November 9, 2005: 7:51 AM EST
By Shaheen Pasha, CNN/Money staff writer

NEW YORK (CNN/Money) - For insurance investors, it's a perverse reality: bad news is good news.

In the wake of this year's severe hurricane season, the insurance industry faces $40.8 billion in insured losses in the third quarter, according to ISO's Property Claim Services unit, making 2005 the costliest year in history for catastrophes.

Yet the S&P Property Casualty Insurance index climbed more than 6 percent in the last 3 months and year-to-date is up 14.6 percent.

So why are investors eager to plow money into an industry facing monumental losses?

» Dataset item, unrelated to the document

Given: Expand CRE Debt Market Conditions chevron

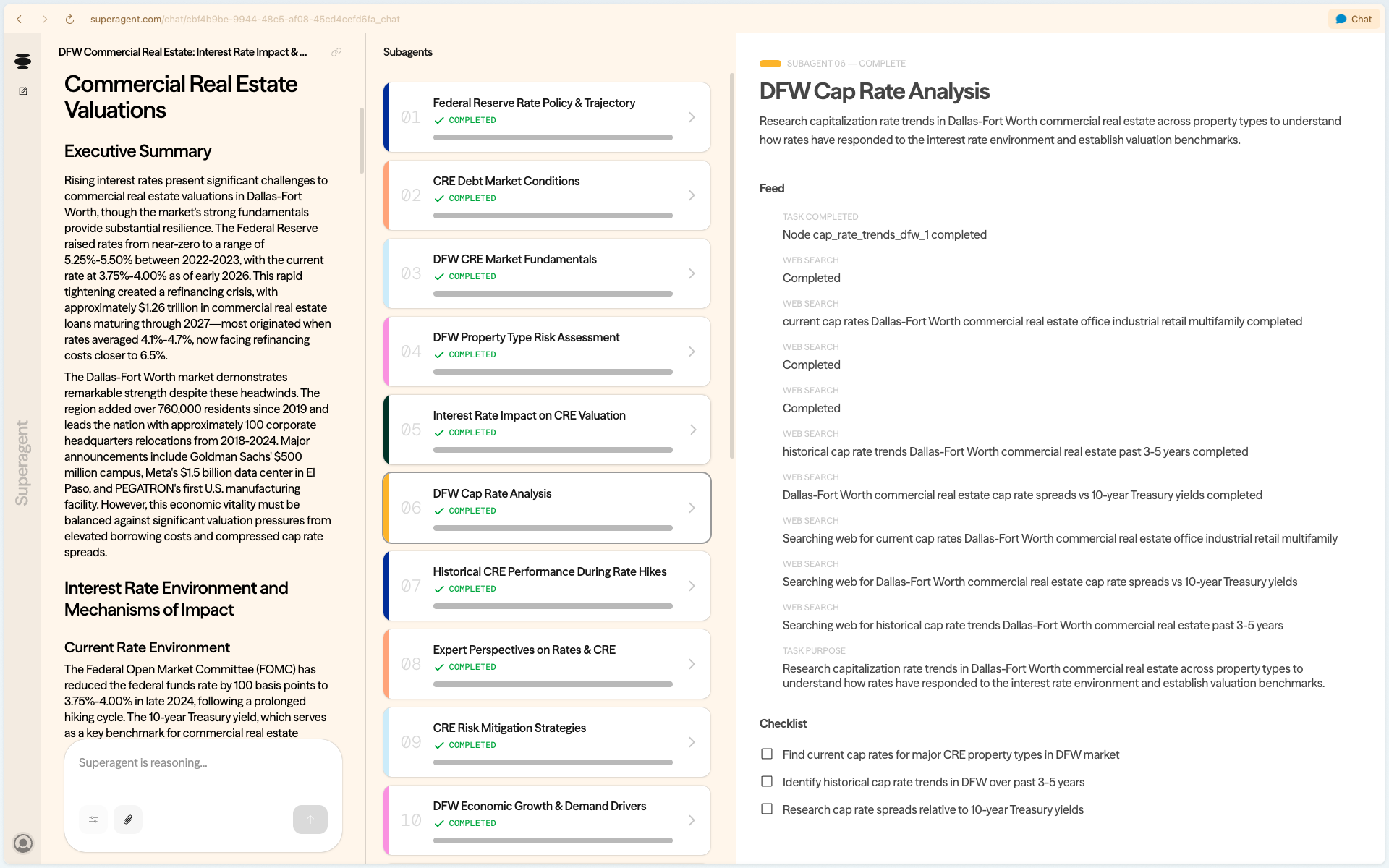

Consider it a bet on the future. Given the level of estimated losses from catastrophes and the widespread expectation that severe hurricanes will be the norm for the next two decades, analysts said investors are betting that insurance companies and reinsurers will raise rates significantly in the months to come.

Peter Streit, insurance research analyst at Williams Capital Group, said he expects rate increases of 20 percent to 40 percent as less capital becomes available for the reinsurers who offer insurance to property and casualty and other insurers. With insurers poised to pay more for coverage from reinsurers, they'll probably transfer the extra costs to consumers.

Higher rates equal higher profits, which will translate into higher stock prices going forward, he said.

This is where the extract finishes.